It's often said that if you show up at an AA meeting, you belong there. Not true.

Part of the first step is understanding powerlessness as it relates to alcohol. A sponsor should be taking you through the various elements of that powerlessness-- the physical allergy (when I put IT in me, I want more), and the mental obsession (when I swear it off, I go back to it). Most alcoholics can identify with the physical part, but the mental part is usually more elusive. If you believe you can stay away from the first drink on your own power, why would you ever seek a power greater than yourself to solve the problem?

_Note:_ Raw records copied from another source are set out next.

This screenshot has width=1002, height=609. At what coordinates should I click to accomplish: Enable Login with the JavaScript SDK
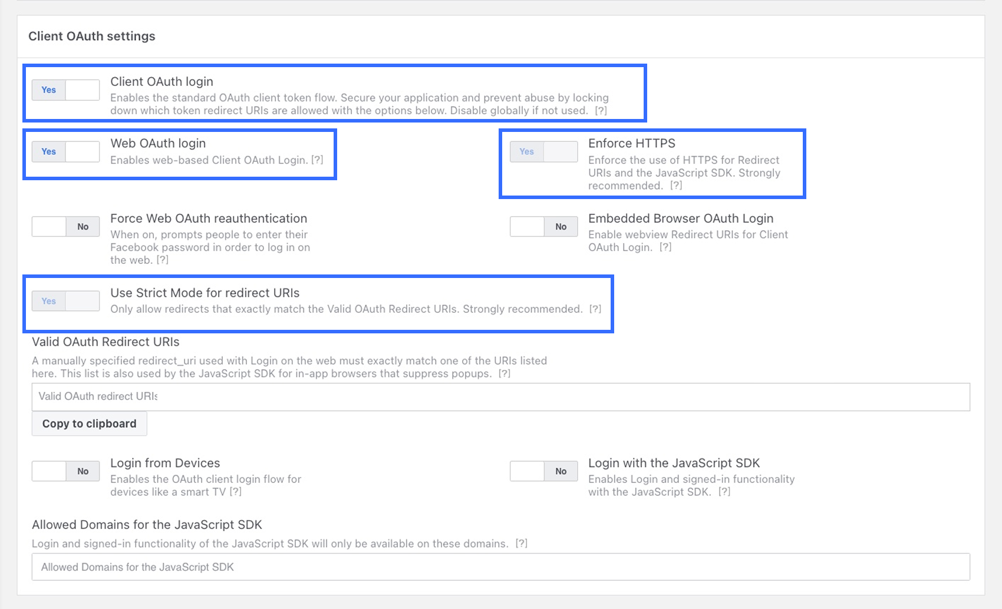[543, 471]
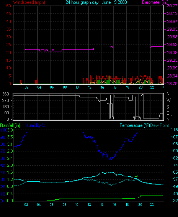Screen dimensions: 178x217
Task: Click the 3.9 rainfall scale value
Action: point(10,130)
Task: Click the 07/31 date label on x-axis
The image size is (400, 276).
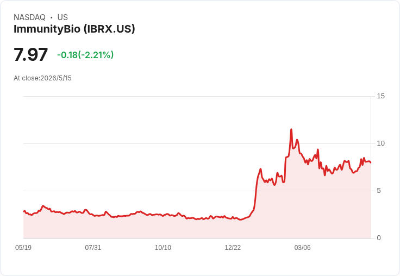Action: tap(93, 248)
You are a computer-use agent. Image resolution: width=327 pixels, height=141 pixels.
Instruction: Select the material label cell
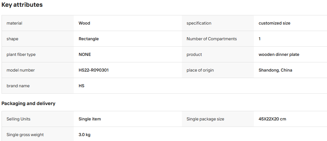pyautogui.click(x=38, y=23)
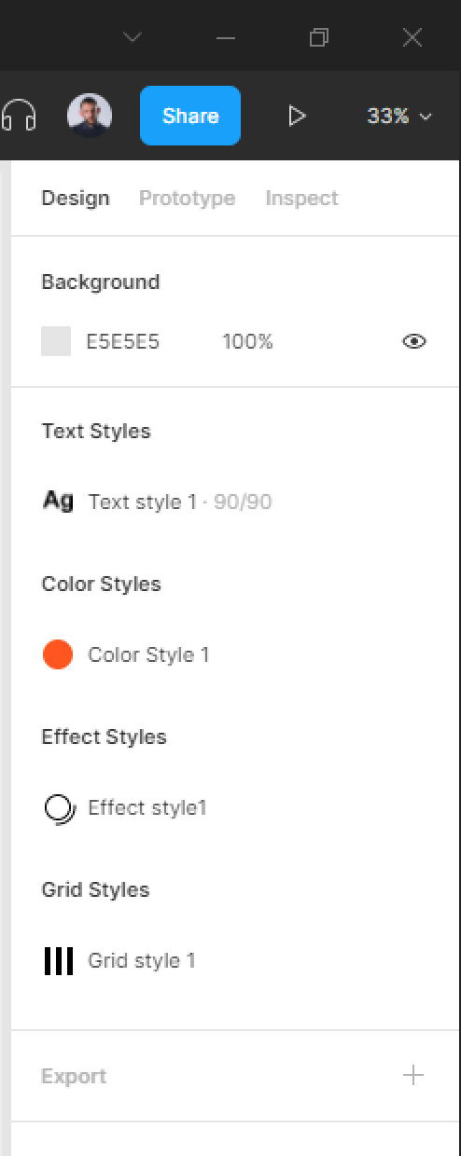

Reading from the preface to page 63 in the Big Book, and then sitting with someone who understands the material, should help you decide if you are an alcoholic. And yes, on several occasions, the Big Book suggests controlled drinking experiments to help someone decide if they are an alcoholic.

The steps would seem completely bizarre to me if I had not conceded to my innermost self that I'm completely powerless over alcohol, that I have a condition of the mind that prohibits me from discerning the difference between the true and false. That only a power that I do not understand can restore me to sanity.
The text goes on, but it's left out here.